Electrophysiological recordings in rodents have shown that hippocampal activity is altered by the presentation of reward (Hölscher et al., 2003; Singer and Frank, 2009; Gauthier and Tank, 2018), differentiates between reward outcomes (Wikenheiser and Redish, 2011, 2015; McKenzie et al., 2014), and responds to changes in an animal's motivational state (Kennedy and Shapiro, 2009). In human fMRI studies, reward modulates hippocampal activation during encoding, rest-based consolidation, and memory-based decision-making (Wittmann et al., 2005; Adcock et al., 2006; Wolosin et al., 2012, 2013; Gruber et al., 2013, 2016; Murty and Adcock, 2014; Murty et al., 2016a,b; Patil et al., 2017). However, whether those prior findings reflect hippocampal representation of value per se in contrast to differences between the perceptual properties of motivational cues is difficult to discern (O'Doherty, 2014; Poucet and Hok, 2017). In rodents, for instance, Tabuchi and colleagues (2003) found that hippocampal place cell responses were unaffected by reward value when value and location were dissociable, while Gauthier and Tank (2018) found a population of hippocampal cells with reward responses regardless of location.
Here, we decoupled value from perceptual information and found that hippocampal activation patterns did not discriminate the visual appearance of reward cues, although visual properties of cues were reflected in an LOC control region. Instead, we found that hippocampal representations abstract reward value away from the cues' appearance, as reflected by both neural-pattern discrimination of reward-cue value and a lack of discrimination of the visual form of the cue. Importantly, the degree of abstract reward-value representation observed in the hippocampus tracked individuals' memory advantage for high-value events. These results provide a strong evidence for abstract coding of prospective reward within the hippocampus.
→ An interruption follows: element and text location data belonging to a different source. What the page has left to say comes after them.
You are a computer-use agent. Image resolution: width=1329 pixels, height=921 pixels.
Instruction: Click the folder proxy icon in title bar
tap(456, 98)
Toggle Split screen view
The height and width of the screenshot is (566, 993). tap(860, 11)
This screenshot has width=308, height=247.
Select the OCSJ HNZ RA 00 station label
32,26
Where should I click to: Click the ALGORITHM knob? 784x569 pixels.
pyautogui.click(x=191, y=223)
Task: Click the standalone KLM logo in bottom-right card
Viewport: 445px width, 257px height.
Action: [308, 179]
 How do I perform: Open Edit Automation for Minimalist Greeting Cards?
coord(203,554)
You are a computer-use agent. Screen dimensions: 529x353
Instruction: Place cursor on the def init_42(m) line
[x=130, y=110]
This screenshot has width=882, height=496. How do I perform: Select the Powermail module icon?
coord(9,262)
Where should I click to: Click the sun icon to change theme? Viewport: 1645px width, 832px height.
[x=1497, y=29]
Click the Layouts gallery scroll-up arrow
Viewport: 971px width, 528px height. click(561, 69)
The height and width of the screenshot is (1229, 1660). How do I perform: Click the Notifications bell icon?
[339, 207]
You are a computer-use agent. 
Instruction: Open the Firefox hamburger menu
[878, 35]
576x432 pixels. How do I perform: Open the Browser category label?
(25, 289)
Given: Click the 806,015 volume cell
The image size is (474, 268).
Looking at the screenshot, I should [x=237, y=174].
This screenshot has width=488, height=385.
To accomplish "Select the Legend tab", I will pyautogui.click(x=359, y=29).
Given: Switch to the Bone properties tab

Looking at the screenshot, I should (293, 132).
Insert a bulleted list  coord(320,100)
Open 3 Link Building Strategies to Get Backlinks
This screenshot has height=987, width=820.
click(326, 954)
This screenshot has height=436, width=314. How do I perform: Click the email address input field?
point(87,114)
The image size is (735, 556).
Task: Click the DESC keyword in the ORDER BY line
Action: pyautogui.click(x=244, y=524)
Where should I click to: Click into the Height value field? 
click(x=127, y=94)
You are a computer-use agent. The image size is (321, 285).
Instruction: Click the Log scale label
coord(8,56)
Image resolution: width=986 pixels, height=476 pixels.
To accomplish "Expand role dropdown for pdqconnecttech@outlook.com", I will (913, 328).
The abstract hippocampal representations of prospective reward revealed in the present study add to an emerging literature suggesting that hippocampal representations do not simply reflect the perceptual content of events, but rather their conceptual significance (Quiroga et al., 2008; Gauthier and Tank, 2018; Mack et al., 2018). Accordingly, a critical function of the hippocampus may be to organize events according to their conceptual similarities, regardless of their perceptual overlap (Mack et al., 2018; Morton et al., 2017). Consistent with this view, regions within the medial temporal lobe have view-invariant properties, responding similarly to different perceptual views of the same object (Barense et al., 2010) and to the same concept represented by strikingly different images or verbal labels (Quiroga et al., 2005). Furthermore, hippocampal responses track concept formation (Kumaran et al., 2009; Mack et al., 2016; Bowman and Zeithamova, 2018). The present findings extend prior work by showing hippocampal conceptual representations in the domain of reward value and further demonstrate that hippocampal-pattern differentiation shapes the organization of conceptual codes.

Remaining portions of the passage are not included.